I'd say hit up a temp agency near where you are and see if they have anything that's not explicitly "entry-level" could be that there are certain sectors of the economy that are exploding while others are withering, and most businesses need some office drones while people are out on maternity leave and stuff like that. Ask around.
posted by mdonley at 2:57 PM on August 25, 2008

I'm in IT too, and job availability varies widely with geography. There are lots of IT jobs available in the Bay Area, Portland, Seattle, Denver and Phoenix and very few in cities like Cleveland, Cincinnati, Sacramento and Memphis. Like arniec, I wouldn't recommend getting into IT unless she has an interest.

The best thing to do is to check Craigslist, Monster, Dice (IT jobs), HotJobs and CareerBuilder in your area to see what availability looks like.
posted by cnc at 4:02 PM on August 25, 2008

Prepress work -- absolutely terrible. The few jobs that are available are either very high-end or very low-end with unrealistic pay (sub-$10/hr in Minneapolis metro -- you can do better working retail).

A couple years ago, traditional art schools and trade schools really ramped-up their graphic design and advertising programs, turning out a lot of people that "know" Illustrator, Photoshop, etc. Unfortunately the glossy brochure promises of easy cool jobs didn't pan out; people turned to prepress as a back-up and flooded the market. (Our shop is fairly high-end and union so I don't feel the effects.)
posted by nathan_teske at 6:30 PM on August 25, 2008

Jobs with experience and/or that require specialized training or degrees are doing well, jobs with little experience required ... well, the numbers that leaked to advising staff said that the Texas A&M University Fightin' Aggie Class of 2008 had a whopping 50% placement rate after graduation this past May.

Naturally, those numbers aren't anywhere to be had in press reports. But the numbers we're seeing for applications to advanced degree programs have increased by an amount that casually suggests there may be some truth to the leak.

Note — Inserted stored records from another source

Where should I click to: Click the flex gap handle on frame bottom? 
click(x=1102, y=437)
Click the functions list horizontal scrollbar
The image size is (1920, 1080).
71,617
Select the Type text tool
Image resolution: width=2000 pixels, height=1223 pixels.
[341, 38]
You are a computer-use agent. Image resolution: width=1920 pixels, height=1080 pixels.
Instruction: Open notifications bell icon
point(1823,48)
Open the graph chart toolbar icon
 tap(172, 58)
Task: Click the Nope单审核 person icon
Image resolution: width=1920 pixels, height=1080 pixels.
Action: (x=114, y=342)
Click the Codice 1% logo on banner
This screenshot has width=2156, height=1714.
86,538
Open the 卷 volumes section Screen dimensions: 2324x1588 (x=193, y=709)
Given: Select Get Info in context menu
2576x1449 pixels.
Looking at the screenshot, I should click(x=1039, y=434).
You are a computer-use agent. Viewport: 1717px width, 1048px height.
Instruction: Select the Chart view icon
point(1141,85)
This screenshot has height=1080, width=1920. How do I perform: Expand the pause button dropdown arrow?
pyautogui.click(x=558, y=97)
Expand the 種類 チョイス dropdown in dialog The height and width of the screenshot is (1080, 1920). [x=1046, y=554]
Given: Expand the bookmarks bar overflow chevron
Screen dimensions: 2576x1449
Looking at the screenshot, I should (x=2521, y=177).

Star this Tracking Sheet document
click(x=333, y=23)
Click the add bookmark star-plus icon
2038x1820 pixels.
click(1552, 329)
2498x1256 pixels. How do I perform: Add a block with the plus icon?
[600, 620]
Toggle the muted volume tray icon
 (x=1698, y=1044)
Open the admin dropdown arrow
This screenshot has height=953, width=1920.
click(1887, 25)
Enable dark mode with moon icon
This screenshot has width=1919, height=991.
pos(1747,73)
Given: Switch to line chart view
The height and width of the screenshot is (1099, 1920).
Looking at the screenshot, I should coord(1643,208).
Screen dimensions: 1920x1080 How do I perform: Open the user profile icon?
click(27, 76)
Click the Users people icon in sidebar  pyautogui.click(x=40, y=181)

What my 'industry contacts' are saying is that they've pretty much stopped hiring entry level, even in energy industry, that don't have a previous connection or specialized training/knowledge that they want to acquire. No one's hiring just to fill chairs with warm butts to produce TPS reports right now.
posted by SpecialK at 8:49 PM on August 25, 2008

Oh, P.S. - If she does want to 'get out', I'd go government or public education sectors.
posted by SpecialK at 8:50 PM on August 25, 2008

I'm in law. The entry level jobs for attorneys are vanishing (with tort reform) while law school classes graduate more people.